Member of Padang DPRD
- In office 7 August 2009 – 7 August 2014

Personal details
- Born: 6 September 1976 (age 48) Padang, West Sumatra, Indonesia
- Political party: National Mandate Party

= Hendri Septa =

Indonesian politician (born 1976)

Hendri Septa (born 6 September 1976) is an Indonesian politician of the National Mandate Party who is the mayor of Padang, West Sumatra since 2021 until 2024. Having previously been the vice mayor of Mahyeldi Ansharullah, Septa became mayor when Mahyeldi was elected as governor of West Sumatra.

==Early life==
Hendri Septa was born in Padang on 6 September 1976. His father, Muhammad Asli Chaidir, is a politician who has served in the West Sumatra Regional House of Representatives (DPRD) and in the national House of Representatives (DPR). After graduating from high school in Padang, he moved to Australia for studies, receiving a diploma in accounting from Swinburne University of Technology, a bachelors in accounting from Central Queensland University, and a masters in international business from Deakin University.
==Career==
After returning from his studies, Septa joined the National Mandate Party (PAN) and took part in the 2009 legislative election, winning a seat in the Padang City Regional House of Representatives. He ran as a candidate for the Provincial DPRD in the 2014 election as a PAN candidate representing Padang, but did not win a seat.

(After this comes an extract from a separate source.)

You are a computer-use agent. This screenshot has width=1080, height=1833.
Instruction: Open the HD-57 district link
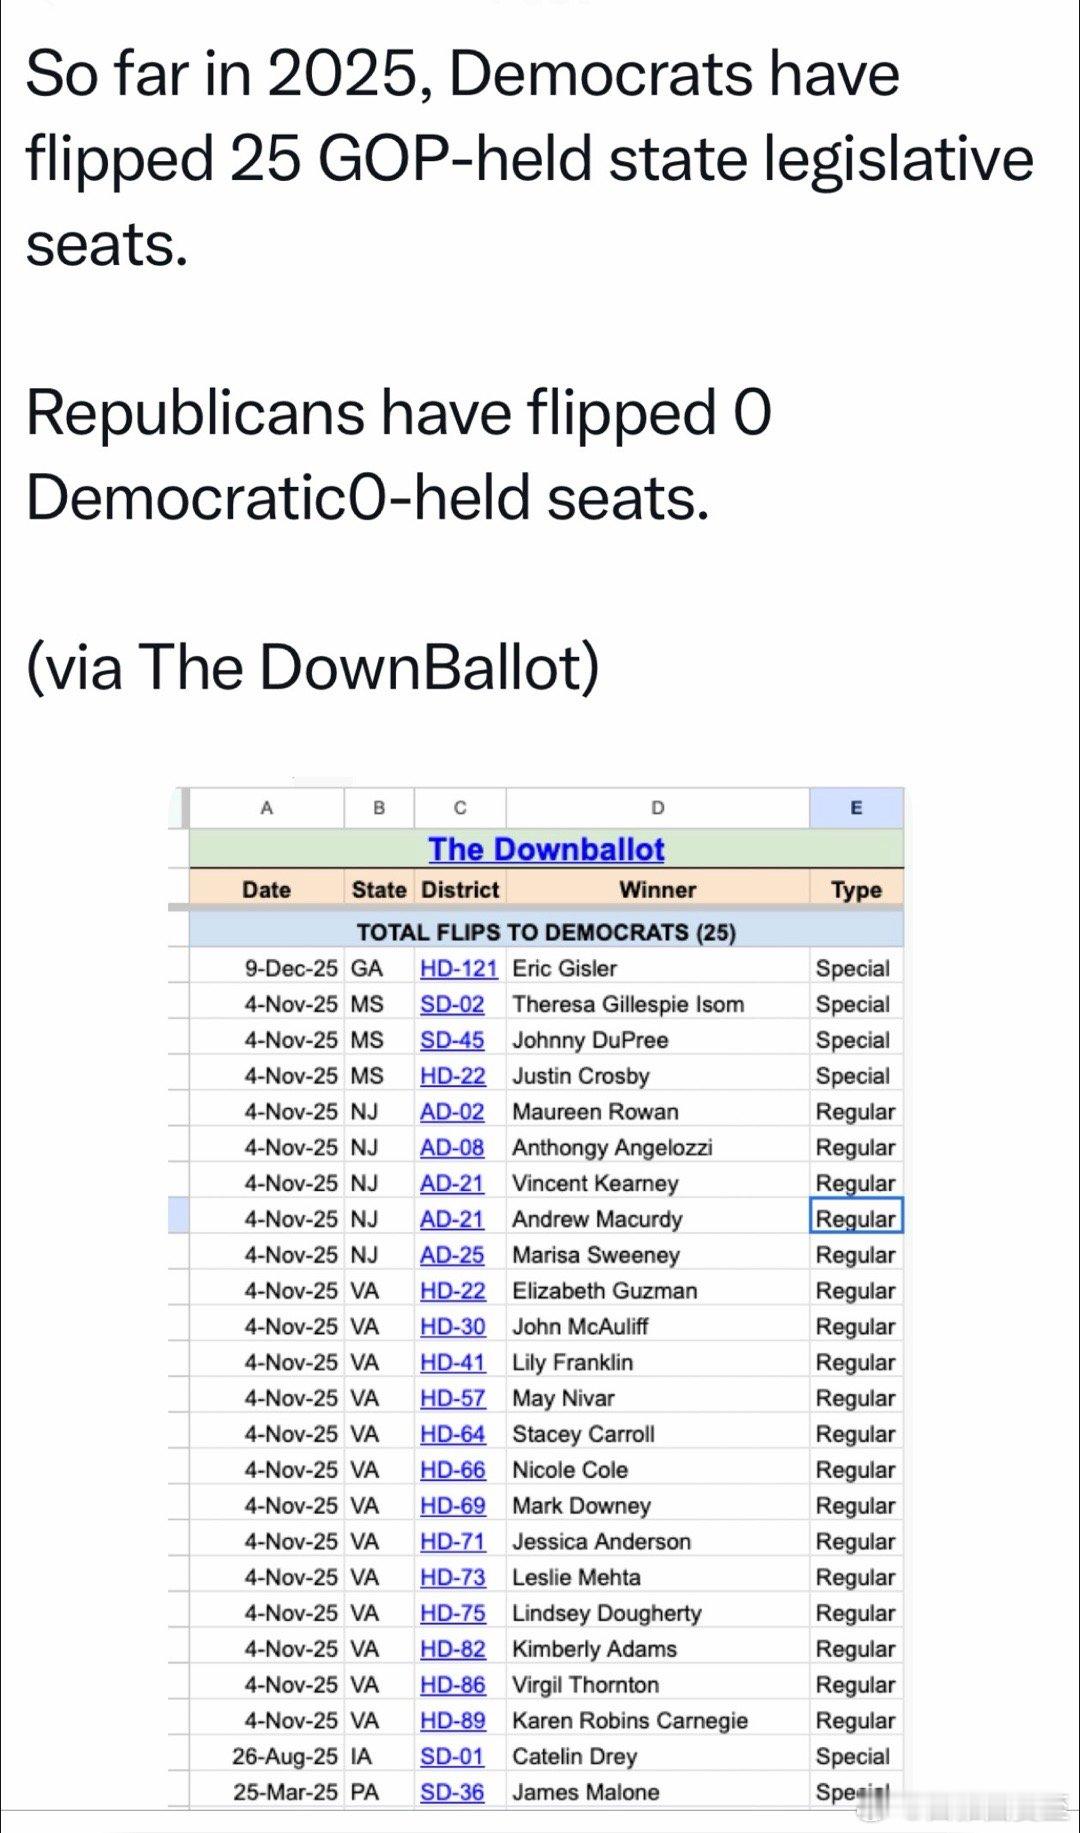452,1398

In the 2018 mayoral election for Padang, Septa became the running mate of incumbent mayor Mahyeldi Ansharullah, with the pair being endorsed by PAN and the Prosperous Justice Party. The pair secured 212,156 votes (62.5%), defeating Mahyeldi's former vice mayor Emzalmi. Septa was sworn in as vice mayor on 13 May 2019.
===As mayor===
Starting on 25 January 2021, Septa became the acting mayor of Padang, as Mahyeldi was elected as the governor of West Sumatra in the 2020 gubernatorial election. He was also acting mayor during the campaigning period for the election, as Mahyeldi took a leave. Septa was inaugurated as full mayor on 7 April 2021 by Mahyeldi.

During Septa's tenure as mayor, the city government built additional classrooms for schools in the city and added two additional corridors to the Trans Padang bus line.
==Family==
Septa is married to Genny Putrinda, daughter of West Sumatran politician Leonardy Harmainy. The couple has two children.